[Written task] Copy the part of the listing that opens with the line containing "Where should I" and runs through the end of the listing, leaving out the pictures.
─── Records to use ───
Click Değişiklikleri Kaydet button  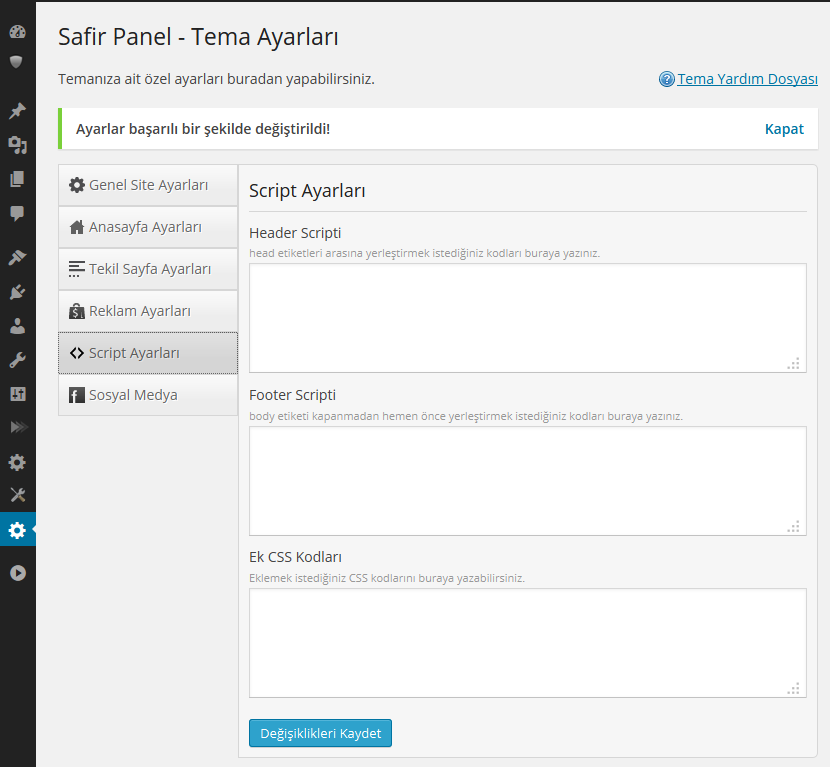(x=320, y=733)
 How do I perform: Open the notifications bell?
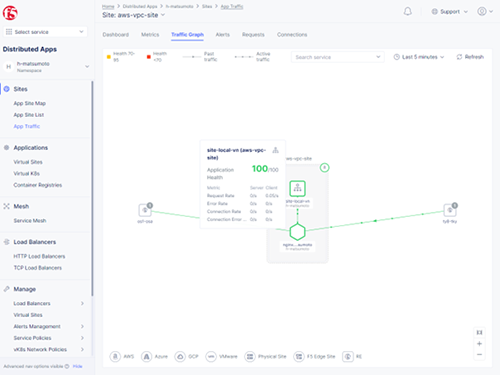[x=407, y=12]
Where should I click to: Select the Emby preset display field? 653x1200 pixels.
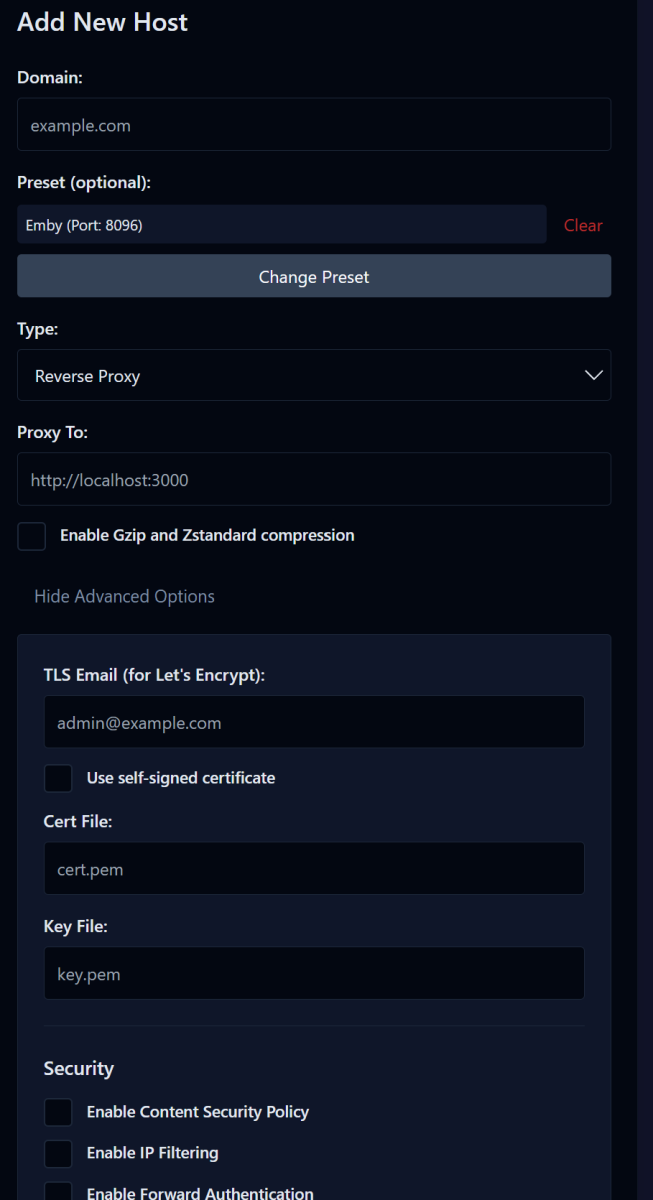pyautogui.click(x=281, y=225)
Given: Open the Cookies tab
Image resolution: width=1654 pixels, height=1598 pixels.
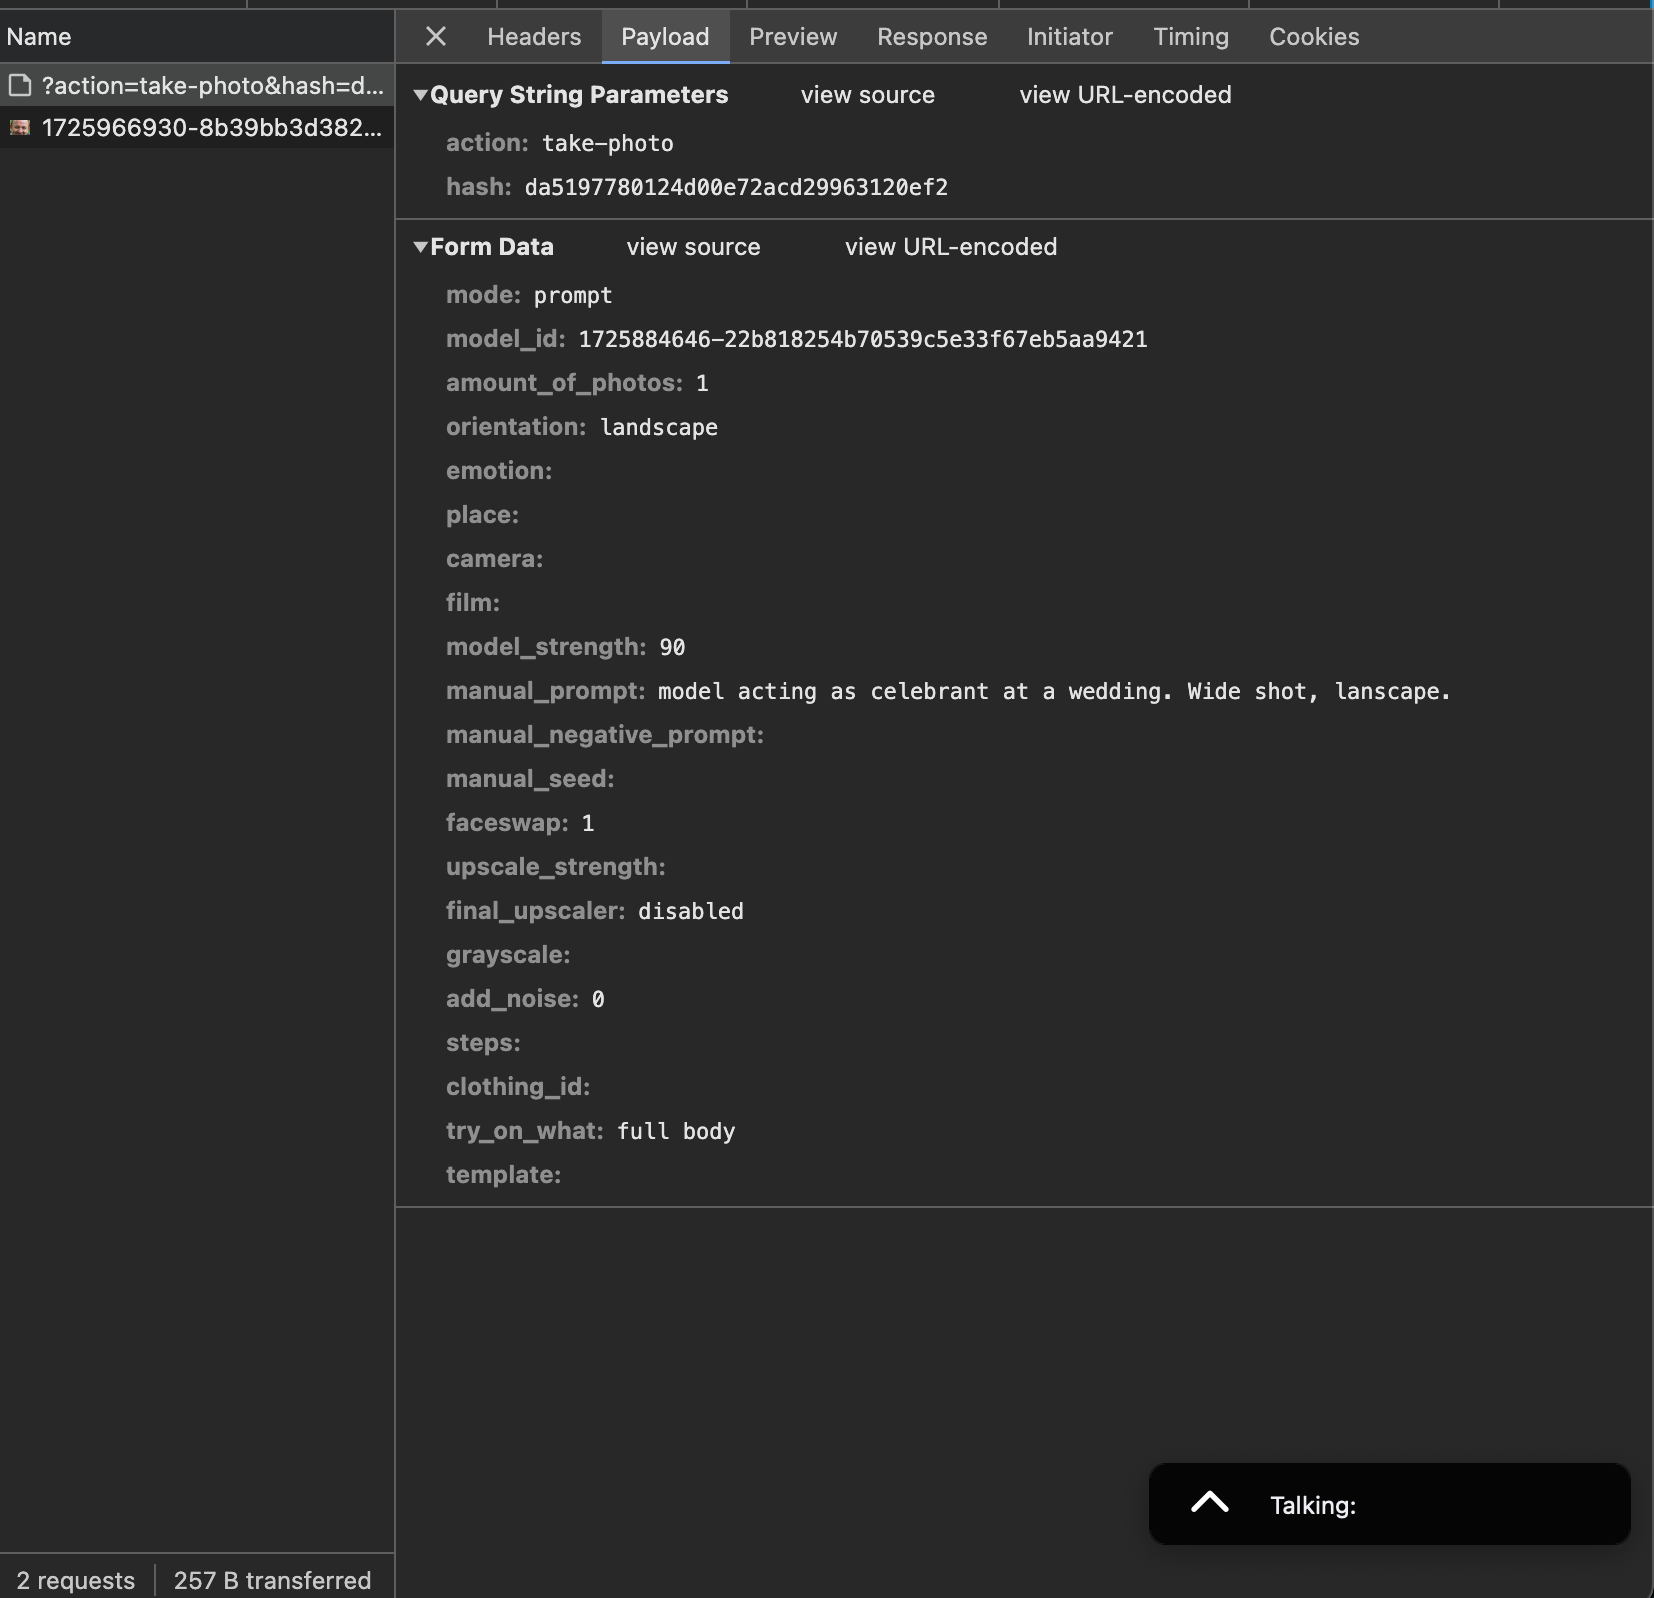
───
[Expected answer]
Where should I click to: Select the Emby preset display field? 653x1200 pixels.
pyautogui.click(x=281, y=225)
Given: Open the Cookies tab
Image resolution: width=1654 pixels, height=1598 pixels.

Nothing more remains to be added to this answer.